From the outside, it is very difficult to tell exactly what fraternities and sororities do or don’t do for their members. What an outsider can do, however, is give an honest opinion of his or her perception of fraternities and sororities, which I feel, is very valuable to the organizations. It can allow members to understand how their organizations are perceived, what are the misconceptions, and why they may or may not be attracting new members.

Having established my outside perspective, I believe that the general idea and philosophy of fraternities and sororities is to provide a positive community environment for their members, and that in their purest form, fraternities and sororities can do just that. Unfortunately, most fraternities and sororities are not in their “purest form,” and have been corrupted by wayward members so that now, they do not provide a positive community environment for their members.

It is important to understand the language of “positive community environment.” Were the question only concerned with providing a community environment for their members, my answer would have been an enthusiastic “yes.” Fraternities and sororities are perhaps the closest groups on college campuses.
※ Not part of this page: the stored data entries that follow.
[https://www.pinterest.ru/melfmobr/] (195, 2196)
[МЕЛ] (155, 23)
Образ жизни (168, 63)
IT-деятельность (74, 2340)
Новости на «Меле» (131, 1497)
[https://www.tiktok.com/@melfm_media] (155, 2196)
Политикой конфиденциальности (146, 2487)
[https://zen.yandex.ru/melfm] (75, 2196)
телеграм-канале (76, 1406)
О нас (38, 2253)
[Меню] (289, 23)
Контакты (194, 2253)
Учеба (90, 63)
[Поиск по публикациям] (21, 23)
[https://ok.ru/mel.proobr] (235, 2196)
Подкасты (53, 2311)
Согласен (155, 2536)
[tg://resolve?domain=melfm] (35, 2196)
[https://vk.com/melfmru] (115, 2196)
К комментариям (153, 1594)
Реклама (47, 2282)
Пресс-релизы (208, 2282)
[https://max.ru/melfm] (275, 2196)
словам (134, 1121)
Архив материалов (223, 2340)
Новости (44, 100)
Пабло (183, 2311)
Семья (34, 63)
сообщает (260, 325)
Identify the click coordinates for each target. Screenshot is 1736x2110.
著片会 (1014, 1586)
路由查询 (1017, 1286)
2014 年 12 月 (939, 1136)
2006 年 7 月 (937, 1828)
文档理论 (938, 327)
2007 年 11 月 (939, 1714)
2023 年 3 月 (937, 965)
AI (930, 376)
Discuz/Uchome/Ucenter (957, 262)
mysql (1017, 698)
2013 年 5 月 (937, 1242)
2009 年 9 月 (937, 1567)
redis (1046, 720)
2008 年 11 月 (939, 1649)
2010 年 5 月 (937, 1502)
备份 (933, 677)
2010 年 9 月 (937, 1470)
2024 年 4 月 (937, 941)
On many campuses, they live, study, and party together. The “rush” process alone is enough to bring several wannabe members together as one cohesive unit. Often, within fraternities and sororities, students make lifetime friends and professional contacts; they build a support system away from home that for many students is the ship that keeps them afloat in the vast ocean that is college.

The problem, however, lies in the fact that the question included the word “positive.” For all of the great things fraternities and sororities do for their members, much of it, though pleasurable, does not seem positive. We have all heard stories of fraternities and sororities placing their pledges in compromising and even dangerous situations all for the sake of brotherhood or sisterhood. Such stories are more frequent than these organizations would have the general public believe. The process that pledges have to endure to make it to the positive community environment can often humiliate them, bringing them down to the point that they feel that walking away from such a group would make the person less than the others. Admittedly, that brings into question the self-esteem of the pledge, but it also makes me question why an overwhelming number of students with self-esteem issues are drawn to fraternities and sororities. Instead of being uplifting societies focused on the growth and maturity of its members, the community environment can often become a crutch, which is anything but positive.

In essence, my argument is not that fraternities and sororities are bad, because without more specific definition of the terms analyzed, of course bad examples will run rampant. My argument, however, is that as a whole, it seems that fraternities and sororities have departed from their true purposes; they have lost touch with the principles and values upon which they were founded. Finding those principles again and rebuilding their lost legacies would be an amazing step toward becoming truly positive community environments, and it would take work from all such groups in order to fix the way outsiders perceive the groups as a whole.